TEXT BLOCK >>
::::::::::

Gremolata Stacked Sweet Potatoes

Stacked sweet potatoes get a flavor boost from flavored gremolata olive oil.
5 from 1 vote
Prep Time 5 minutes
Cook Time 1 hour 5 minutes
Total Time 1 hour 10 minutes
Course Sides
Cuisine General
Servings 3 Served
Calories 253 cal

Nutritional information is only an estimate. The accuracy of the nutritional information for any recipe on this site is not guaranteed.

Ingredients
 
 

  • 2 Tbsp. Butter
  • 2 Tbsp. Patricia and Paul Gremolata Olive Oil (or plain olive oil)
  • 2 Garlic cloves finely minced
  • 2 Sweet potatoes peeled and sliced thin
  • 1 Tbsp. Fresh thyme chopped
  • 1 Tbsp. Fresh Basil chopped
  • 1 Tsp. Dried oregano
  • 1/4 Cup Parmesan grated or shaved
  • 1/4 Cup Gruyere shredded
  • Kosher salt and freshly ground black pepper to taste
  • Cooking spray
  • Flaky salt to finish

Instructions
 

  • Preheat the oven 400° F. Spray a 6 cup muffin tin with cooking spray.

::::::::::

(Entries from a pointing dataset)
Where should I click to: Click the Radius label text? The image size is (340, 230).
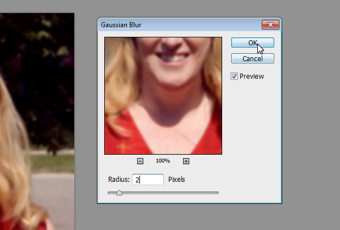point(119,180)
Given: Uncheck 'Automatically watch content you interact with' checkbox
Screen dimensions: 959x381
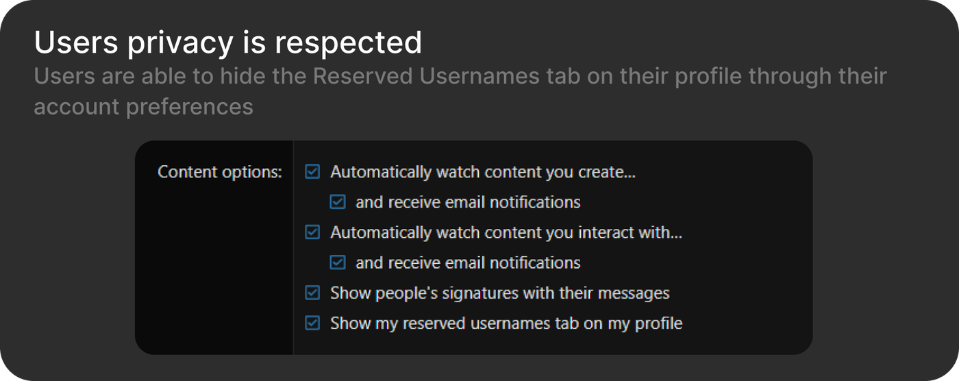Looking at the screenshot, I should click(312, 232).
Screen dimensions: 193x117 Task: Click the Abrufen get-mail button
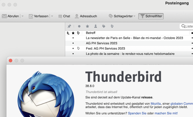(x=11, y=16)
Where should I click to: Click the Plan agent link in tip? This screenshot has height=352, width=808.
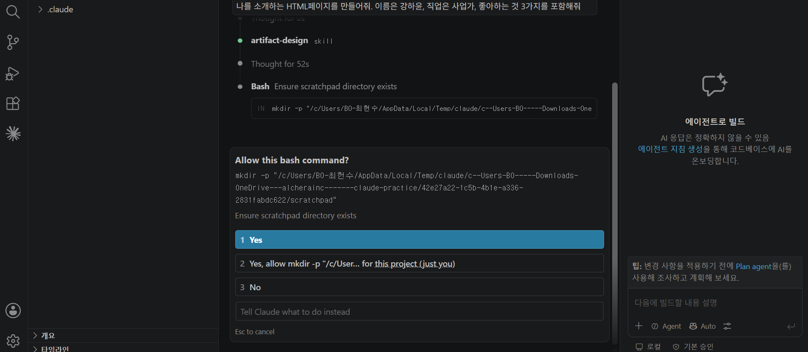753,266
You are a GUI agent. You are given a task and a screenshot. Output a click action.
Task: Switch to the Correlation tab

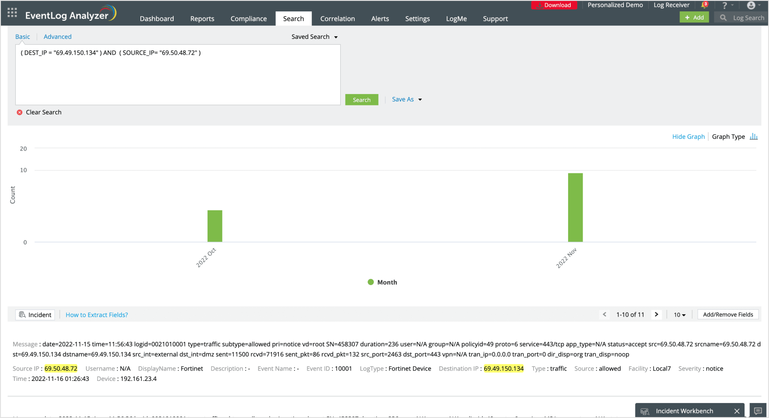[x=337, y=19]
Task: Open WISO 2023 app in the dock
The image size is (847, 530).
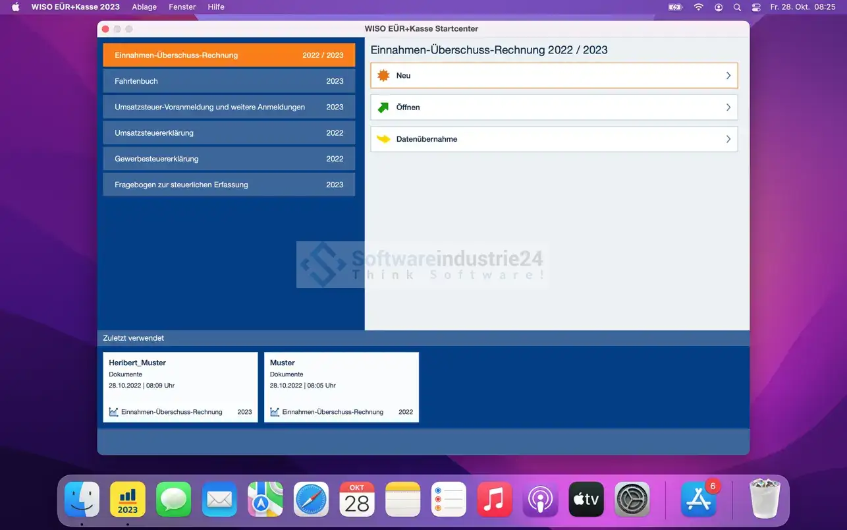Action: click(128, 499)
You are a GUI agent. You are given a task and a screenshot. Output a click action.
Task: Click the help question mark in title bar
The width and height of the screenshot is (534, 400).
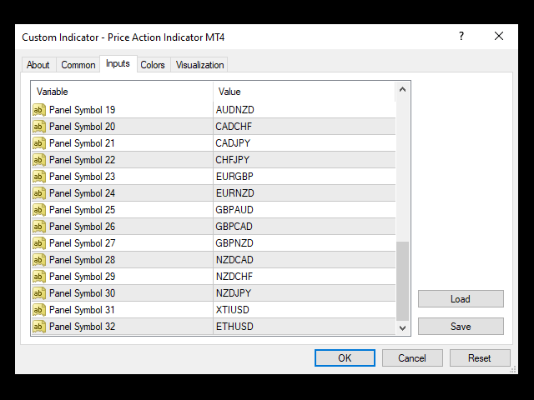(x=461, y=37)
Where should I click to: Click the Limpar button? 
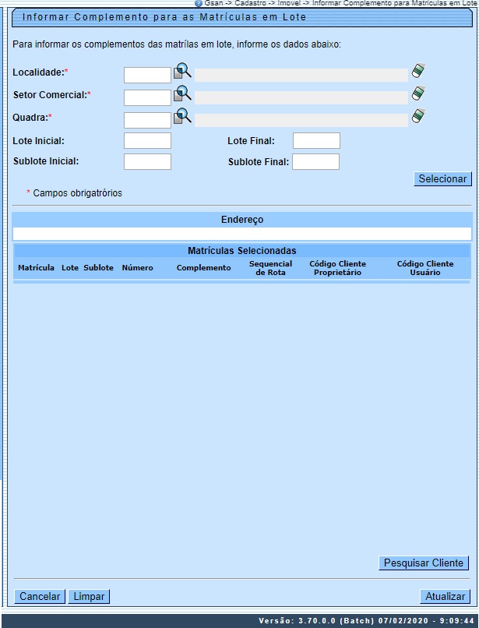click(90, 597)
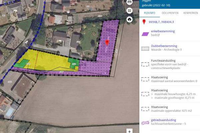Click the gebiedsaanduiding purple pattern icon
Image resolution: width=200 pixels, height=133 pixels.
point(145,123)
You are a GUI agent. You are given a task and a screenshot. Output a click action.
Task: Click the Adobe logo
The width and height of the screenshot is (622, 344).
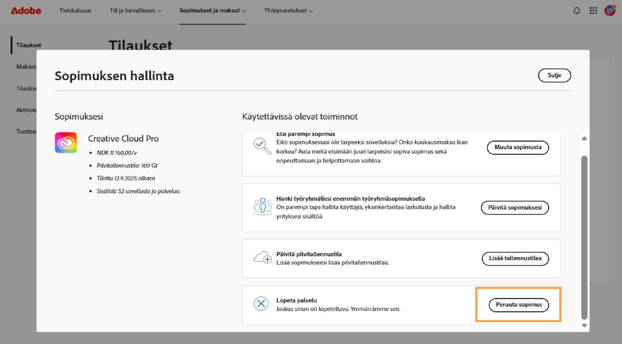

::::::::::

COMPLETE THE FOLLOWING >>
1. Please answer these questions about the sweet potato recipe:
(a) What prep time does it list?
(b) How much Gruyere does it call for?
(c) To what temperature should the oven be preheated?
2. Reproduce word for word the part of the sweet potato recipe between "Nutritional information is" and "plain olive oil)", inclusive.
These entries were taken from a separate source.

RESULTS FOR EACH TASK >>
1.
(a) 5 minutes
(b) 1/4 cup, shredded
(c) 400° F

2.
Nutritional information is only an estimate. The accuracy of the nutritional information for any recipe on this site is not guaranteed.

Ingredients
 
 

  • 2 Tbsp. Butter
  • 2 Tbsp. Patricia and Paul Gremolata Olive Oil (or plain olive oil)